# Where can i get R Connect software



## iinfi (Jan 16, 2005)

can anyone plz tell me from where i can get R Connect Software for SuSe 9.1 Personal edition??

reliance's website doesnt have it ... it supports only red hat linux



plz help


----------



## kp_dude2000 (Jan 22, 2005)

*RConnect Software*

hey dude call free linux help line they might be able to help you out. or mail them at support@linsoftindia.org. regarding your problem.


----------



## iinfi (Jan 22, 2005)

*thanks man*

thanks man..
i will do just that...


----------



## help_me (Jan 29, 2005)

hey give a googlew search and u will surely find it oin the web,.......


----------



## indro (Feb 15, 2005)

Its a good thing that Reliance support Redhat , how much more can you expect ? :d


----------



## GNUrag (Feb 15, 2005)

there's nothing like Reliance supports Redhat.. R-Connect works with all GNULinux distributions.


----------



## Guest (Feb 22, 2005)

if its an RPM distro then it should work with Suse


----------



## Charley (Mar 2, 2005)

try googling the stuff dude......


----------



## mail2and (Mar 6, 2005)

www.rimweb.com u'll get the thing in these forums....
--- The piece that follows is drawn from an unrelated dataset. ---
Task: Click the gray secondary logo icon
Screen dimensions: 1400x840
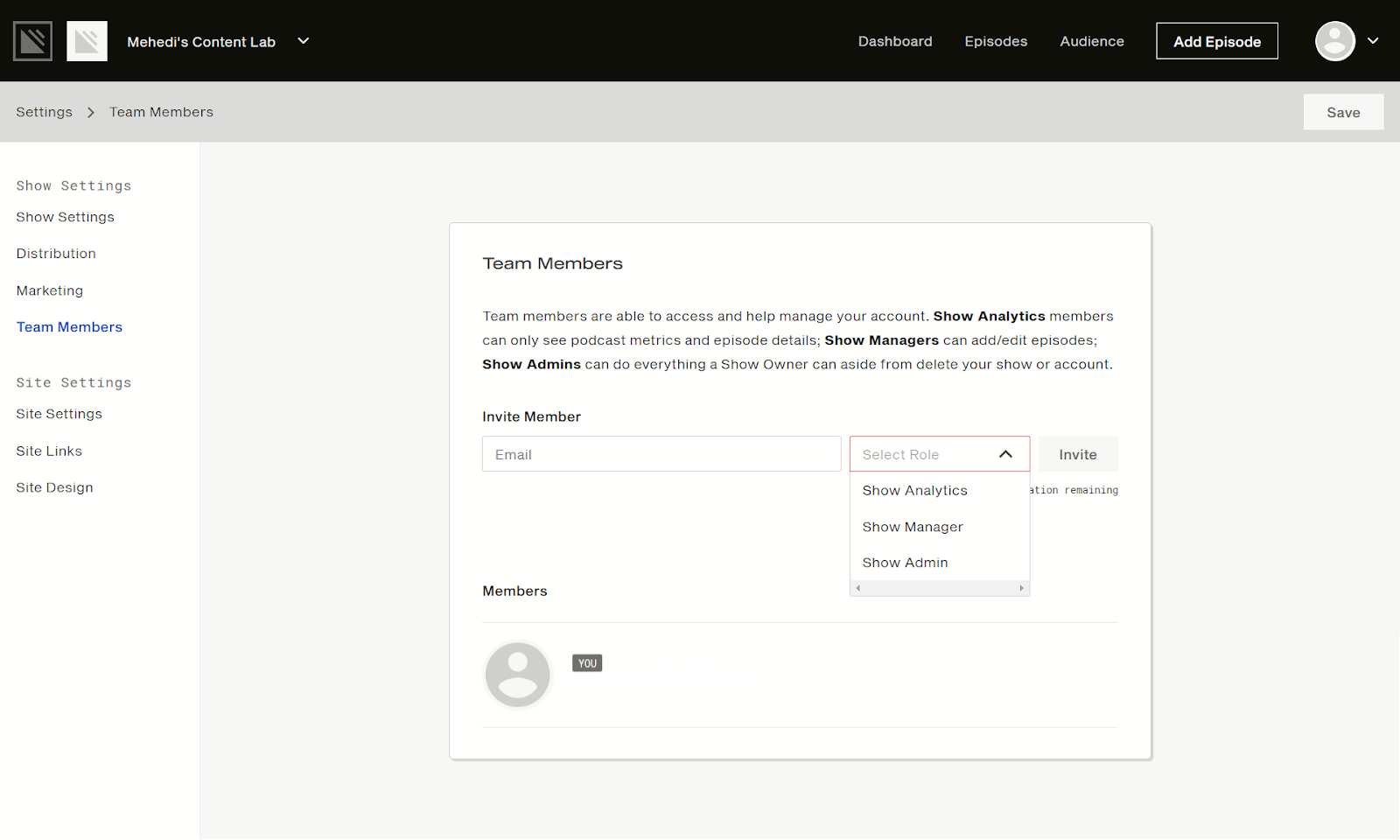Action: pyautogui.click(x=87, y=40)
otherwise the .rpm will work fine with suse.....


----------



## iinfi (Mar 6, 2005)

i got 2 files frm the net ..

upnet.sh


> #!/bin/bash
> 
> echo "user <urTelNo.> password <urTelNo.>"  $HOME/.ppprc
> 
> pppd /dev/ttyS1 115200 debug usepeerdns defaultroute noauth connect '/usr/sbin/chat -v "" at+crm=1 OK "atdt#777" CONNECT' mtu 264


downnet.sh


> #!/bin/bash
> killall -9 pppd



when i use these 2 files ... SuSe connects n disconnects the net ......


----------